個人技頼みではなく…。サッカー日本代表の攻撃的3バックはどうだったのか? 引いた相手を前に手にした収穫とは?【西部の目】

シリーズ:西部の目 text by 西部謙司 photo by Getty Images

引いた相手に対する収穫とは?



 前半は左の中村による単騎突入という従来型だったが、後半から連続したパスワークでテンポを上げる場面が増えていく。川村の運動量とスピードのあるパスがテンポアップに貢献していた。同時に、前半は守備面で相手のカウンターを刈り取る能力が光っていた守田が、攻撃の起点としても機能しはじめる。

 62分、右ウイングバックの菅原に代わって相馬勇紀。これで右サイドアタックは左同様にウイングバックに一任される形に。さらに左は前田大然がウイングバックに入り、中村が左シャドーに移動。しばらく決定機がなかったが、70分に鈴木のパスがDFに引っかかってこぼれたところを前田が拾ってシュートする(GKがセーブ)。鈴木のパスはDFの「門」を通しかけていて、中央突破の形が出てきていた。

 中央の脅威が増せばサイドも空いてくる。76分、右サイドから相馬が左足でファーポストへ蹴ったクロスを小川がヘディングで決めて3-0とする。

 前半はほとんどパスを貰えず、ほぼ「空気」になっていた小川が突然現れての得点だった。
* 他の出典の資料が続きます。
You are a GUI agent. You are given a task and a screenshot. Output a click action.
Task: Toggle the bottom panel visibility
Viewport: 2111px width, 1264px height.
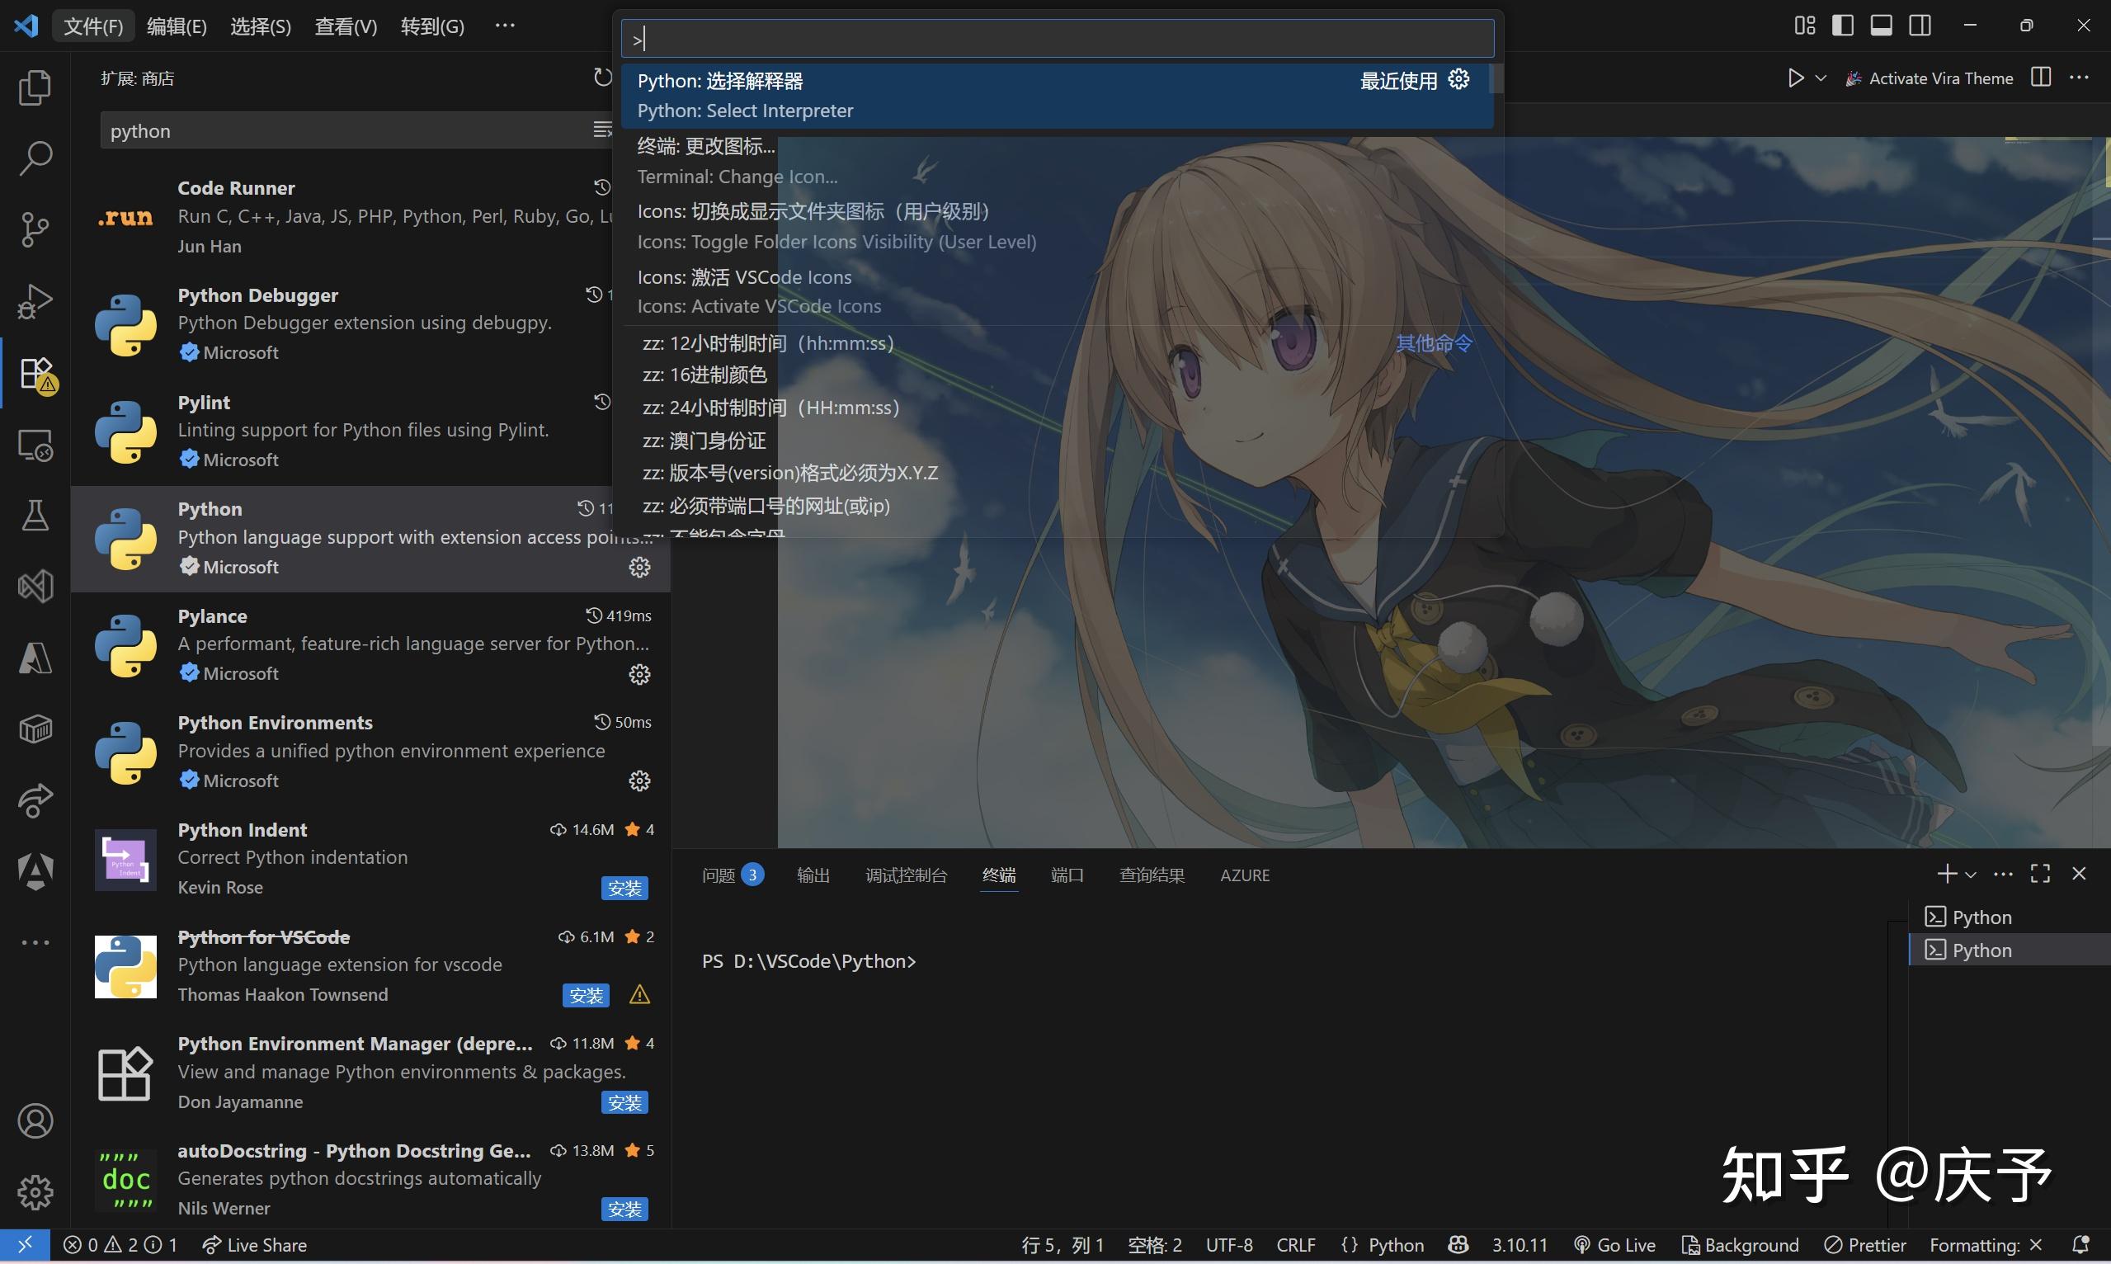(x=1881, y=25)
小川は84分にもこぼれ球をゲットして自身2点目、チームの4点目とした。さらにアディショナルタイムの5点目もアシスト。限られた機会に爪痕を残す勝負強さを印象づけた。その点は途中出場でアシストした相馬、2ゴールの中村も同様だった。

 アディショナルタイムの5点目は守田に代わって久々にボランチでプレーした板倉滉から小川へズバッと入れた縦パスから。小川は倒れながら中村へボールを残し、中村がダイレクトで巻くシュートを決めている。ようやく中央突破からの得点をとれたのはチームとしての収穫だろう。

 引いた相手に対して、パスのテンポを上げての中央突破は手数からしても十分とは言えなかったものの、試みとして不発ではなく、今後へつなげることはできた。中村の得点力は相変わらず高く、小川、川村、相馬、前田の活躍も選手層の厚さを改めて見せつけていた。復帰戦となった鎌田も存在感を示した。

 次のシリア代表戦は遠藤航、南野拓実を軸とした別バージョンになるだろうが、やはり何らかのテーマを持ってのテストは行われるのではないか。